◆ **STATED PROBLEM**:
Write out again the lines from the one containing "Where should I" through the end of the items, both included, shifting each coordinate in the answers by adding 64 to it. Leave out the pictures.

◆ **DATA PROVIDED**:
## BEGIN
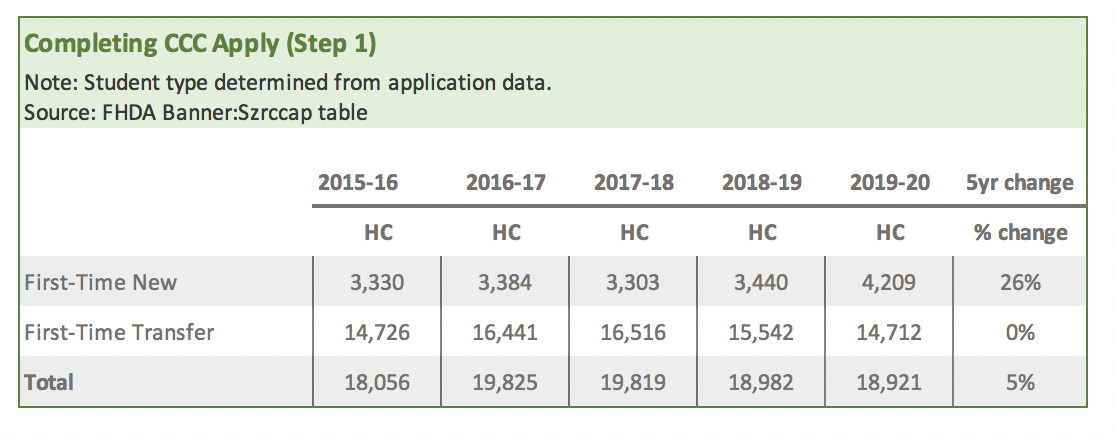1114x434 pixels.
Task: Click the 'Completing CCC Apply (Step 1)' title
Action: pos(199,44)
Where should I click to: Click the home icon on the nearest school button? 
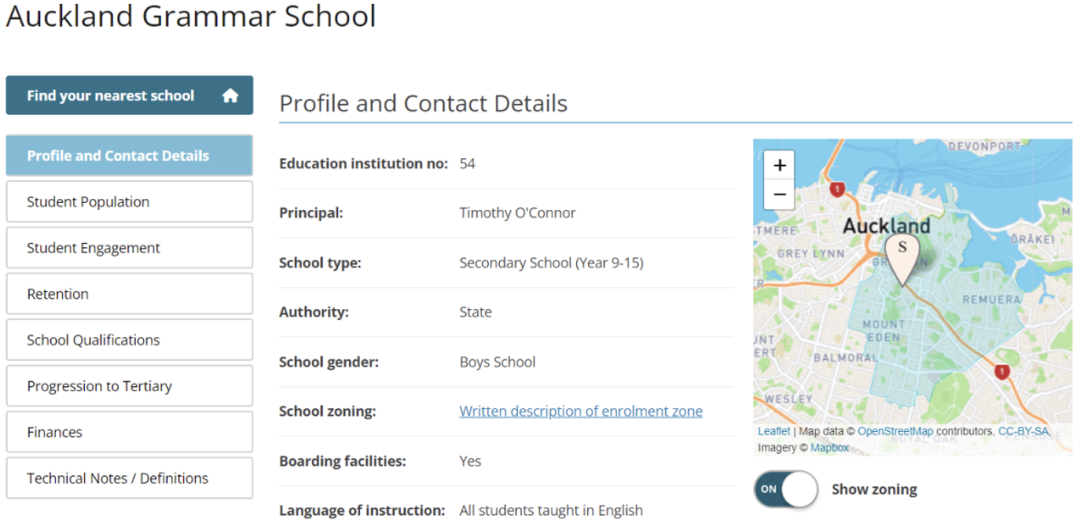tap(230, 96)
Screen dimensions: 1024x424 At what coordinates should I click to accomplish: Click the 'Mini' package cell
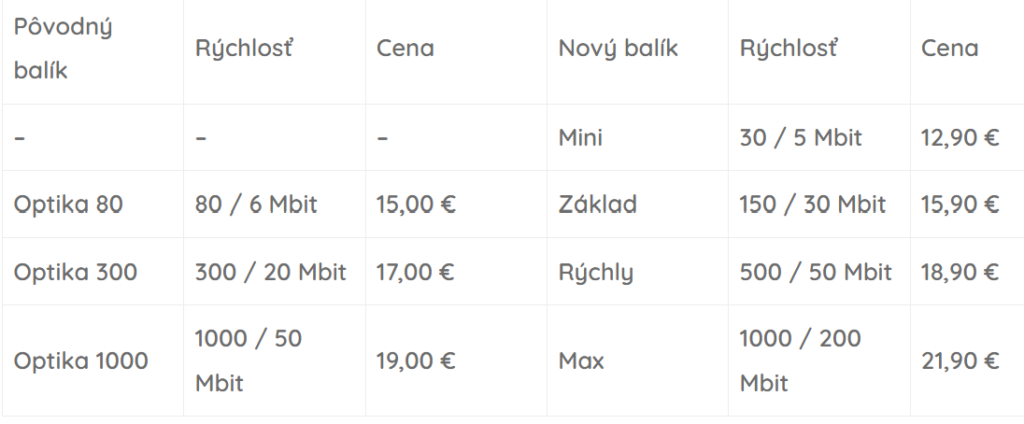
## END
◆ **RESULT**:
Where should I click to: Click the home icon on the nearest school button? 
tap(294, 160)
Screen dimensions: 1024x424 At what coordinates should I click to accomplish: Click the 'Mini' package cell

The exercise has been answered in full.